The former Democratic presidential nominee contended that the timing of WikiLeaks' release of the purported emails of Clinton campaign chair John Podesta -- immediately after The Washington Post published "Access Hollywood" video of Republican rival Donald Trump making sexually explicit comments -- was incumbent upon the direction of a knowledgeable person attempting to protect the Trump campaign.
"They began to have some of their allies within the internet world, like Infowars, take out pieces and begin to say the most outrageous, outlandish, absurd lies you can imagine," said Clinton. "So they had to be ready for that and they had to have a plan for that and they had to be given the go-ahead: 'OK, this could be the end of the Trump campaign. Dump it now. And then let's do everything we can to weaponize it.'"
Russian meddling was just one of the many targets of Clinton's election-related exasperation in the candid discussion with journalists Walt Mossberg and Kara Swisher.
"I take responsibility for every decision I made," said Clinton. "But that's not why I lost."
Reproach was assigned to the investigation into her use of a private email server while secretary of state -- which she called "a nothing burger" -- and former FBI Director James Comey's subsequent investigation; media coverage of the election, including socially spread "fake news;" and the outcry over her supposed ties to Wall Street after she gave paid speeches to Goldman Sachs.
"Why did you [give those speeches]?" asked Mossberg at one point, to which Clinton asked why the investment bank was in attendance at the conference.

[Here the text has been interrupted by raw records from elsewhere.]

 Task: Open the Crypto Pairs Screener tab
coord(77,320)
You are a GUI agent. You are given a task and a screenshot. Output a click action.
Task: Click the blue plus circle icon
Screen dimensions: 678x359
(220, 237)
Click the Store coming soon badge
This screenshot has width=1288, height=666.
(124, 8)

"Because they pay us," answered Swisher.
"They paid me," said Clinton.
In one particularly stinging exchange, Clinton aired a grievance with the Democratic National Committee for what she perceived as a major campaign disadvantage in the party's data operation.
"I set up my campaign and we have our own data operation. I get the nomination," recounted Clinton. "So I'm now the nominee of the Democratic Party. I inherit nothing from the Democratic Party ... I mean it was bankrupt, it was on the verge of insolvency. Its data was mediocre to poor, nonexistent, wrong. I had to inject money into it."
The DNC responded on Thursday, telling ABC News that new party chair Tom Perez "has said before that the DNC was not firing on all cylinders and that’s why he did a top to bottom review that included technology."
"The DNC is now undergoing an organizational restructuring that will include a new Chief Technology Officer, who will do an in depth analysis and maintain the party’s analytics infrastructure needs," said DNC spokesman Michael Tyler.
Moving forward, the former first lady and U.S. senator gave a steadfast "no" when pressed if she'd be running for the White House again, and discussed the importance of not losing sight of midterm elections in favor of speculation about 2020.
"I think flipping the House is certainly realistic," said Clinton, who had earlier noted that she typically preaches prudence as election prognostications are made -- the most recent example being the most fitting.
"I was the victim of a very broad assumption that I was going to win ... I never believed that. I thought it was going to be close," she said.